■ LIST OF TASKS ■
A - In the prom article, why does Castellanos hold the school staff, rather than the students, responsible for the tiger's treatment? Answer in one to three sentences.
B - Reproduce the passage of the prom article from "But apparently that’s" up to and including "on Friday night.".
C - Answer the following questions using the prom article.
(i) On which night was the prom held?
(ii) Besides the tiger, which animals did the organizers present?
(iii) What performers are shown in front of the tiger's cage?

■ TEXT SHOWN ■
'''
A Catholic School in Florida Had a Caged Tiger at Its Jungle-Themed Prom and WTF?

Fire-eaters are shown performing in front of a tiger’s cage at Christopher Columbus High School’s jungle-themed prom.
Fire-eaters are shown performing in front of a tiger’s cage at Christopher Columbus High School’s jungle-themed prom.
Screenshot: NBC Miami

Florida strikes again. Like, seriously, the water in the state has to be different, because I am not sure what would possess any school to bring wild animals to its prom.


But apparently that’s what happened at Christopher Columbus High School (that name, though) during the Miami private Catholic school’s prom on Friday night.

And it wasn’t just the tiger; organizers for the prom also presented a lemur, two macaws and a fennec fox for the jungle-themed dance.

Mari-Cristine Castellanos, whose brother apparently attends the school, slammed the incident as animal abuse, sharing footage of the seemingly stressed-out tiger pacing in its cage amid the blaring music and flashing lights, according to NBC Miami.

“How shameful for Christopher Columbus High school ... showing its students on prom night who is the ‘king of the jungle.’ This poor tiger was used as an EXOTIC amusement for the mindless teenagers who were present, it is not the student[s’] fault to be so naive BUT it’s the CCHS STAFF who arranged this event, therefore they are responsible for this tiger’s misery,” Castellanos wrote.
'''
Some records
'''
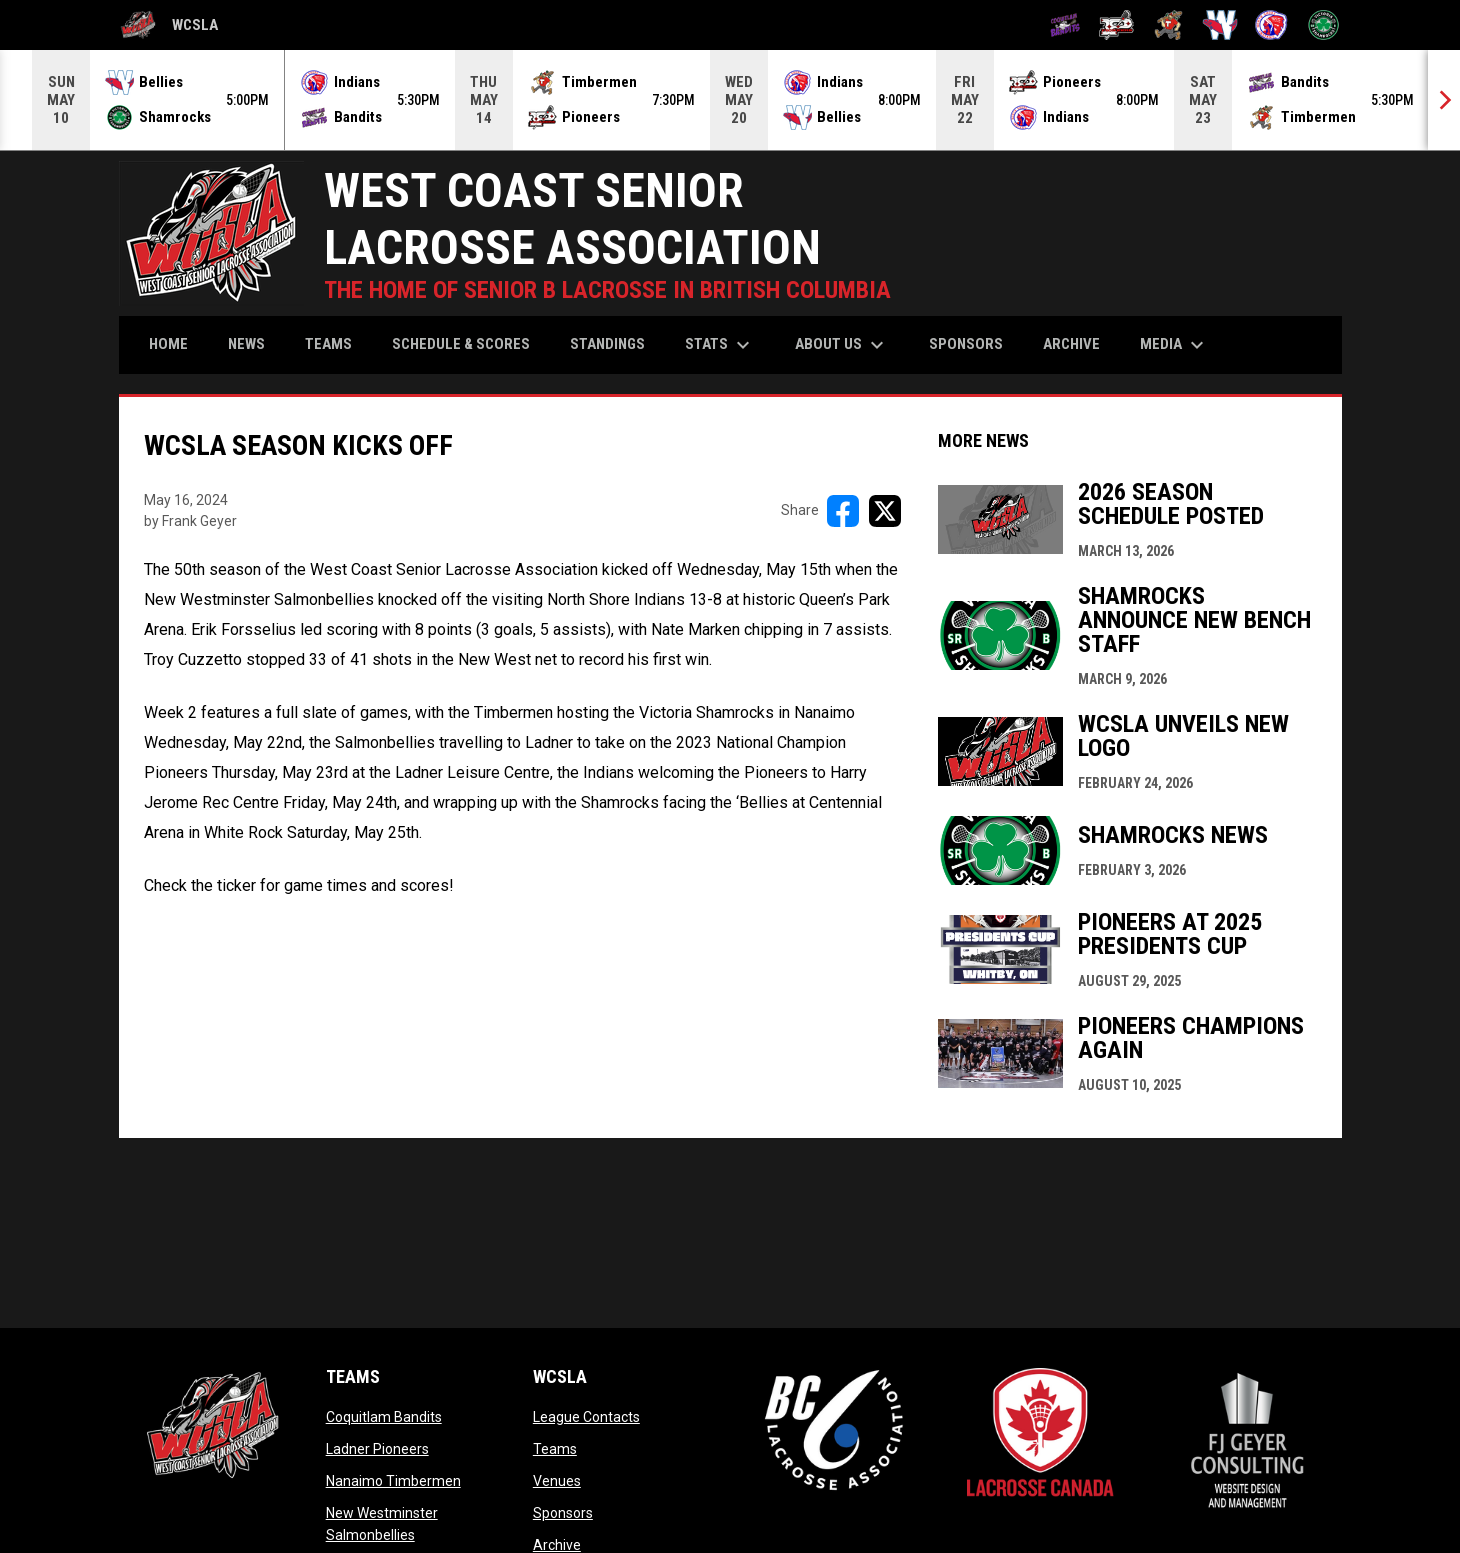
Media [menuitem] (1174, 345)
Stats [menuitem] (720, 345)
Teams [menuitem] (328, 344)
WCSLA (168, 25)
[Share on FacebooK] (843, 511)
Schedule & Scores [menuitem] (461, 344)
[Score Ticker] (730, 100)
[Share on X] (885, 511)
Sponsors (563, 1513)
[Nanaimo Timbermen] (1168, 25)
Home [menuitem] (168, 344)
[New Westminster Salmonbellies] (1220, 25)
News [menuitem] (246, 344)
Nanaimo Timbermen (393, 1481)
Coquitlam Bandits (384, 1417)
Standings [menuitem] (607, 344)
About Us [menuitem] (842, 345)
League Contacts (586, 1417)
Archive (557, 1545)
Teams (555, 1449)
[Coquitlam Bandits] (1065, 25)
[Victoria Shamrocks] (1323, 25)
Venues (557, 1481)
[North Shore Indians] (1271, 25)
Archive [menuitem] (1071, 344)
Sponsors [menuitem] (966, 344)
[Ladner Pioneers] (1116, 25)
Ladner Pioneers (377, 1449)
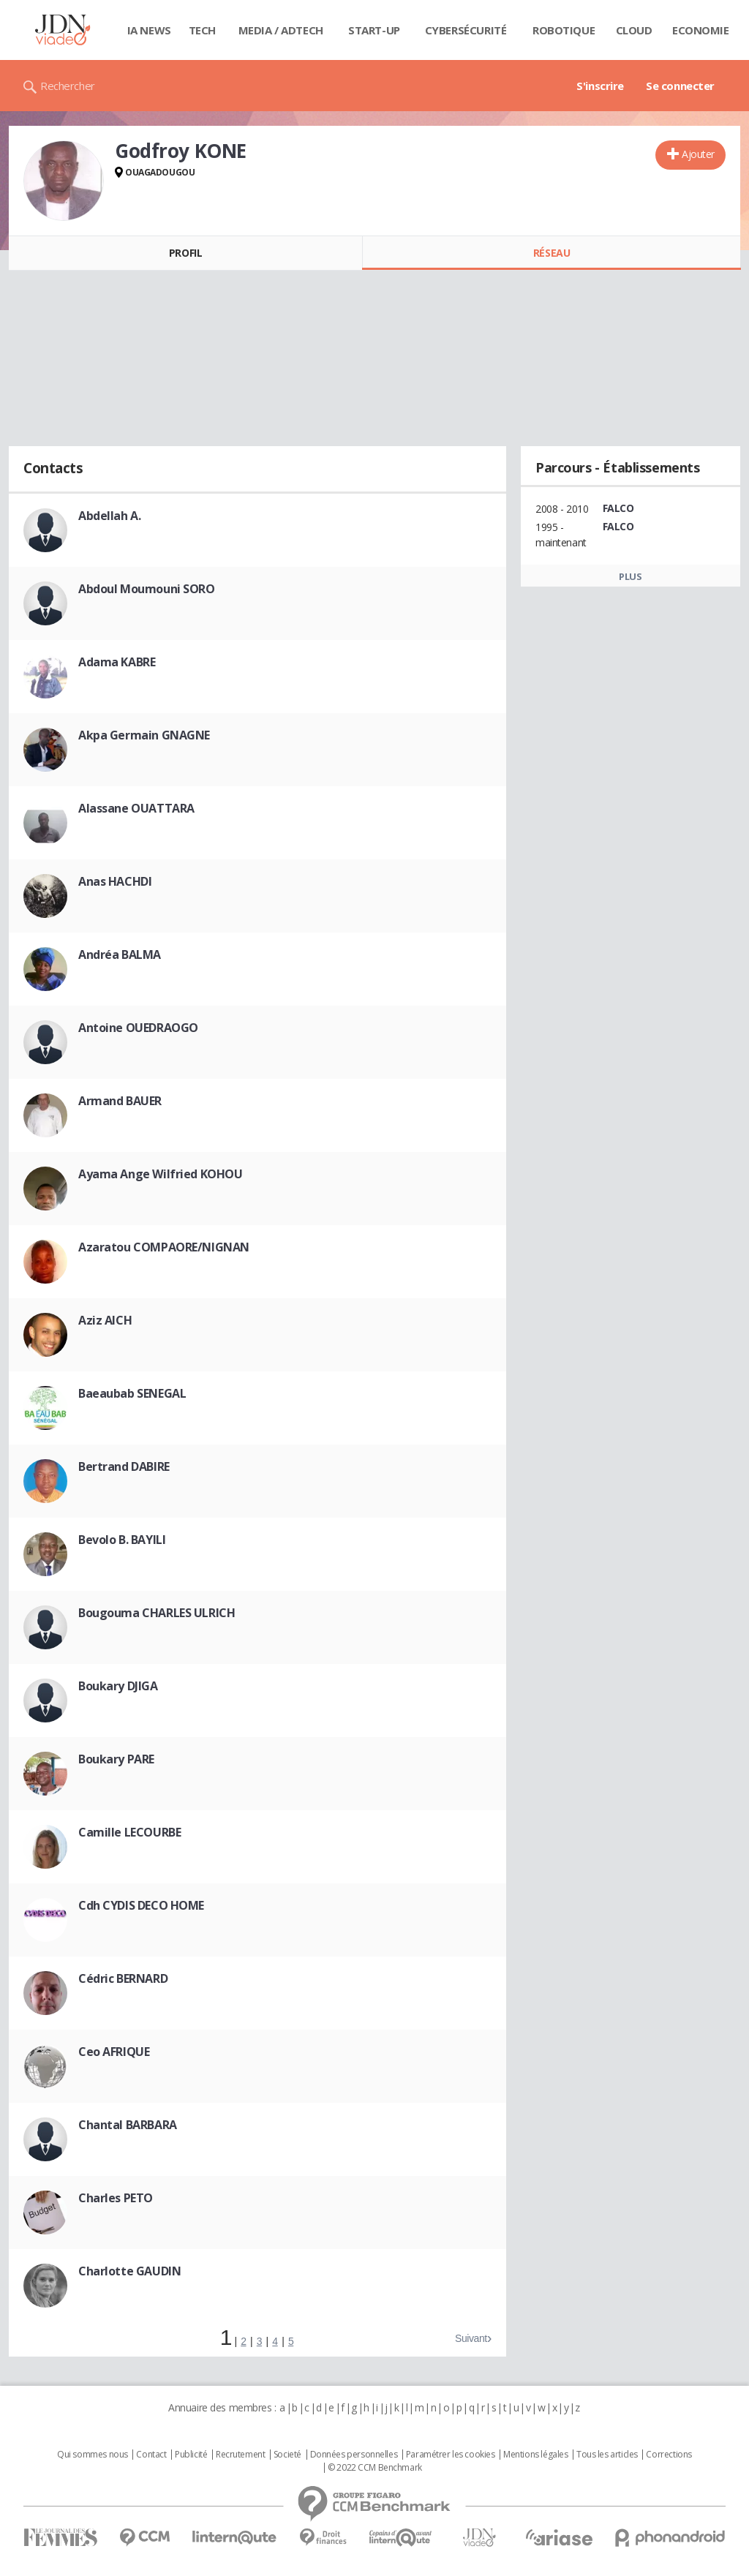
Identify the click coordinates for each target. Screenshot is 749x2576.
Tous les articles (607, 2454)
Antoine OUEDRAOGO (138, 1028)
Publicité (191, 2454)
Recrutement (240, 2454)
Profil (185, 253)
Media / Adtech (280, 30)
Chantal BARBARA (127, 2125)
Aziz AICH (105, 1320)
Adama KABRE (116, 662)
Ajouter (698, 154)
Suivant (471, 2338)
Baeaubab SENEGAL (132, 1393)
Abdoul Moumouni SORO (146, 589)
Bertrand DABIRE (124, 1466)
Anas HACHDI (114, 881)
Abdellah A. (109, 516)
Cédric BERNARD (123, 1978)
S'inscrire (600, 85)
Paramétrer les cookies (450, 2454)
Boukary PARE (116, 1759)
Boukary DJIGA (118, 1686)
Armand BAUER (120, 1101)
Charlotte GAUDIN (129, 2271)
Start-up (374, 30)
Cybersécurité (466, 30)
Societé (287, 2454)
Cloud (634, 30)
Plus (630, 576)
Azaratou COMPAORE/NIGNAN (163, 1247)
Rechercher (67, 85)
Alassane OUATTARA (136, 808)
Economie (700, 30)
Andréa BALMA (119, 954)
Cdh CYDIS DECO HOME (141, 1905)
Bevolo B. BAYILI (121, 1540)
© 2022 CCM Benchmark (375, 2468)
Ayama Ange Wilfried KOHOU (160, 1174)
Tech (202, 30)
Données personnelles (354, 2454)
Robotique (563, 30)
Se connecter (680, 85)
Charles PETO (115, 2198)
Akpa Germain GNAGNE (144, 735)
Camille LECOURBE (129, 1832)
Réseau (551, 253)
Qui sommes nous (92, 2454)
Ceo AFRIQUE (113, 2052)
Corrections (668, 2454)
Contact (151, 2454)
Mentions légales (535, 2454)
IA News (149, 30)
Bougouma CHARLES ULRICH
'''
■ ANSWERS TO EACH TASK ■
A - Castellanos says the students are not at fault for being naive. The CCHS staff arranged the event, so she holds them responsible for the tiger's misery.

B -
But apparently that’s what happened at Christopher Columbus High School (that name, though) during the Miami private Catholic school’s prom on Friday night.

C -
(i) Friday night.
(ii) A lemur, two macaws and a fennec fox.
(iii) Fire-eaters.